Activity: Everything from the line holding "986x363 pixels. How" to the last line of the material below must be retyped exactly, minus any pictures.

Data shown:
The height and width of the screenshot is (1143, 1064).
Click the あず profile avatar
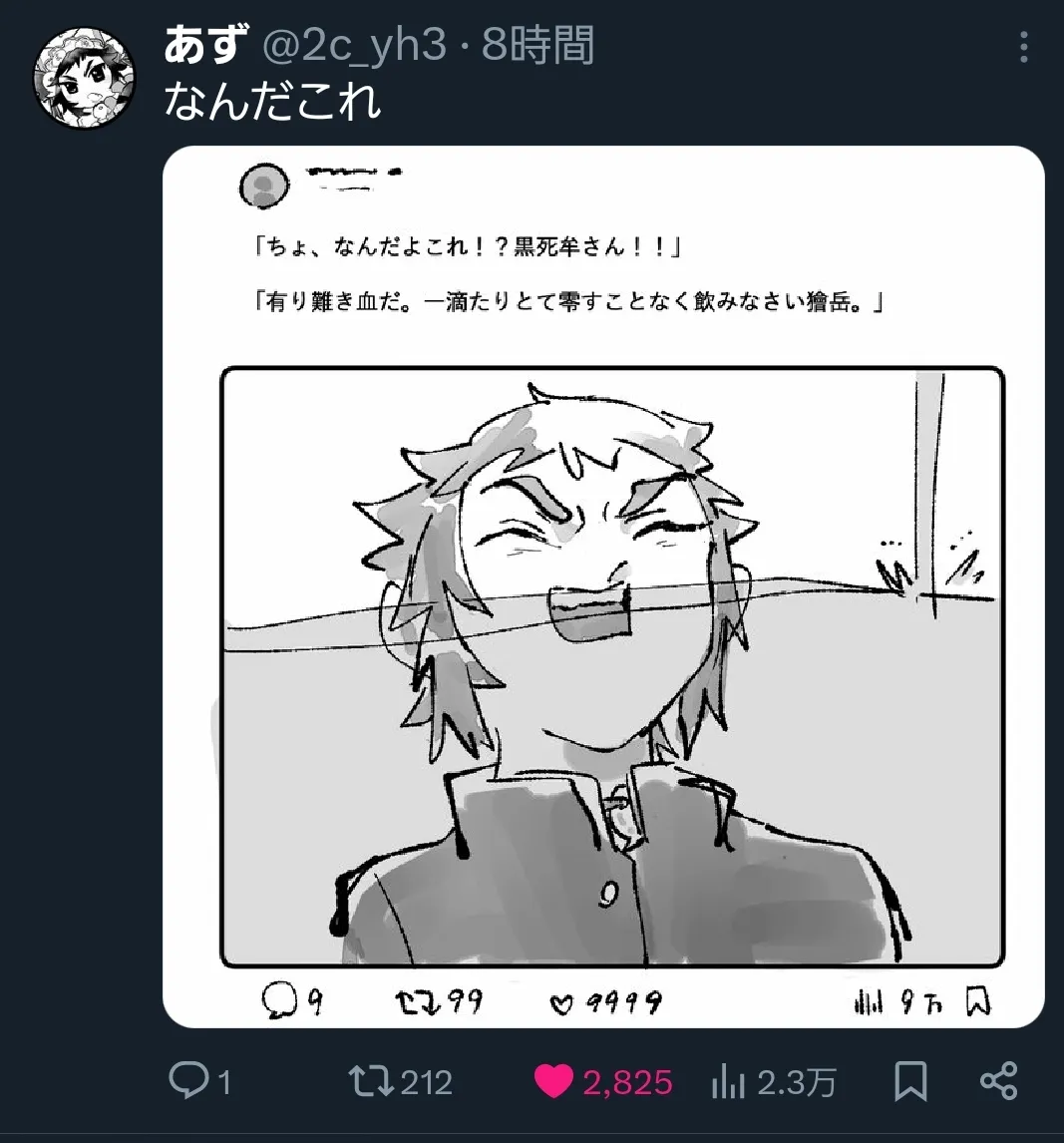pyautogui.click(x=84, y=78)
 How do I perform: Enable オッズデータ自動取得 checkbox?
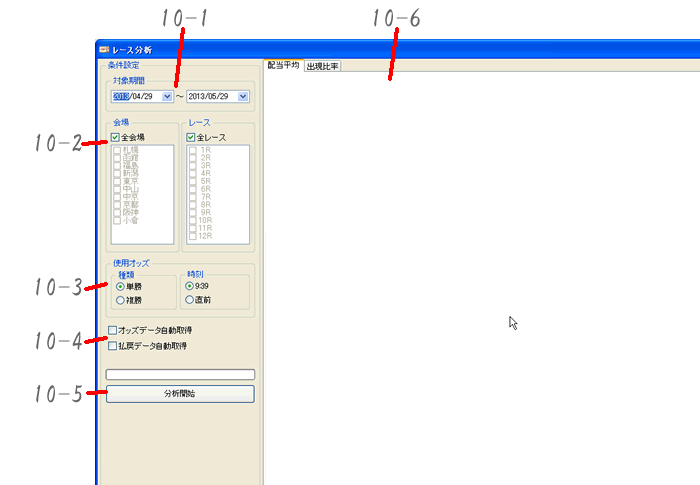pos(113,331)
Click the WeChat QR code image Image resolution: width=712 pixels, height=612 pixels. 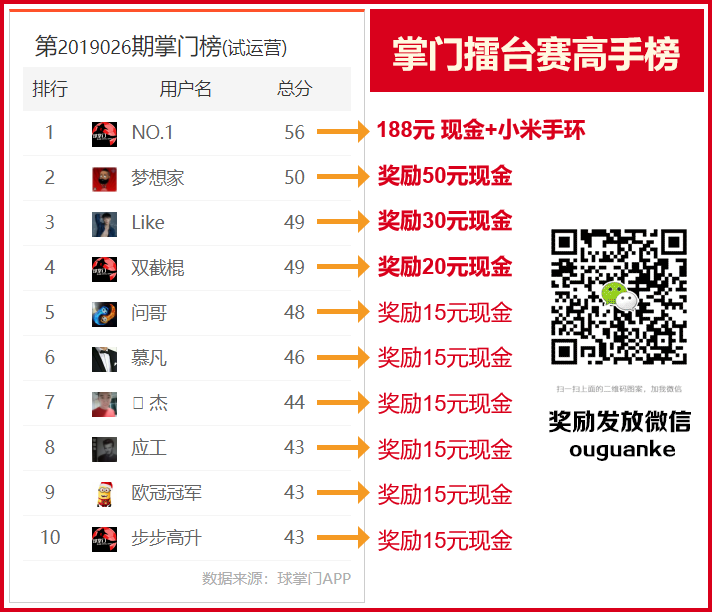pyautogui.click(x=619, y=297)
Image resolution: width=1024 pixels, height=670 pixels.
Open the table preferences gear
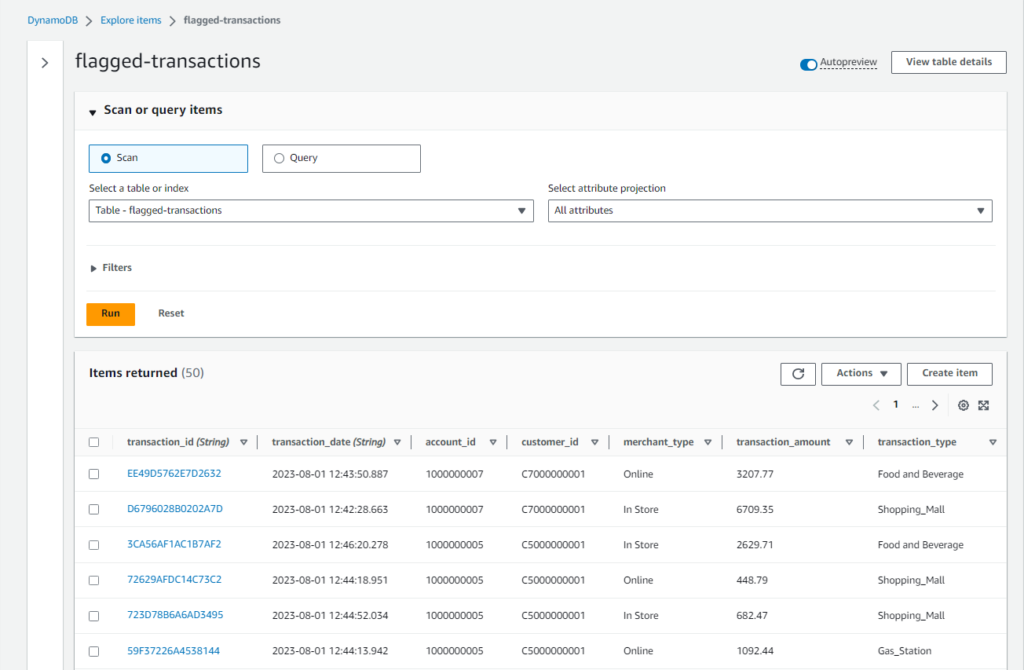962,405
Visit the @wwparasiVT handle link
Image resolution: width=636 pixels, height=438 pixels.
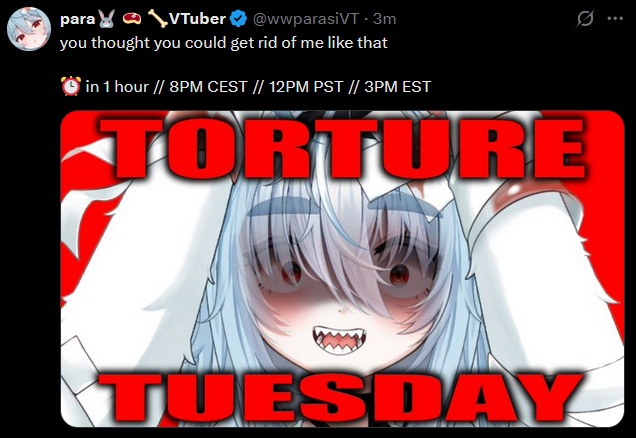point(306,19)
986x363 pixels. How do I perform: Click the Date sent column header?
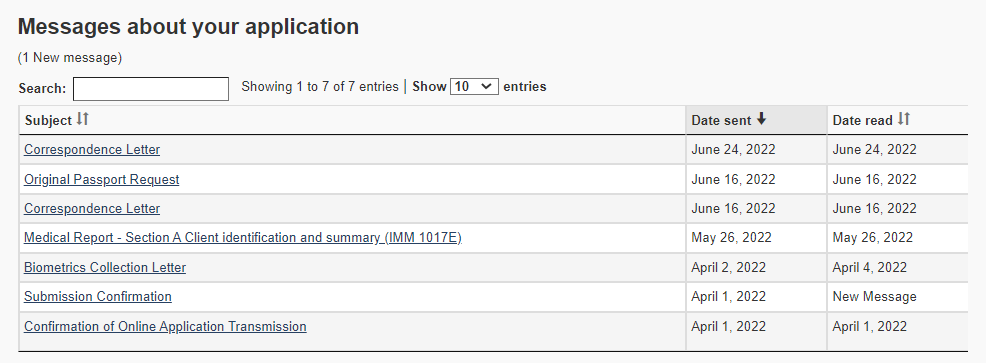click(x=756, y=120)
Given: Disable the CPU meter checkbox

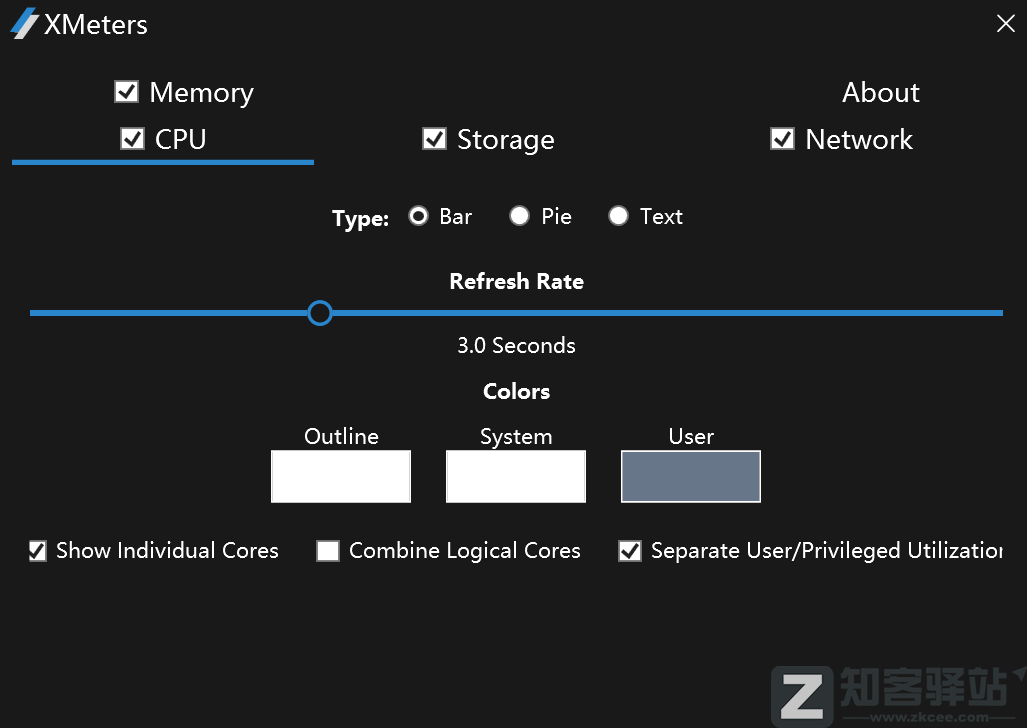Looking at the screenshot, I should point(133,139).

Result of the task:
986x363 pixels. How do I perform: Click the Date sent column header?
click(x=756, y=120)
Given: Disable the CPU meter checkbox

Looking at the screenshot, I should point(133,139).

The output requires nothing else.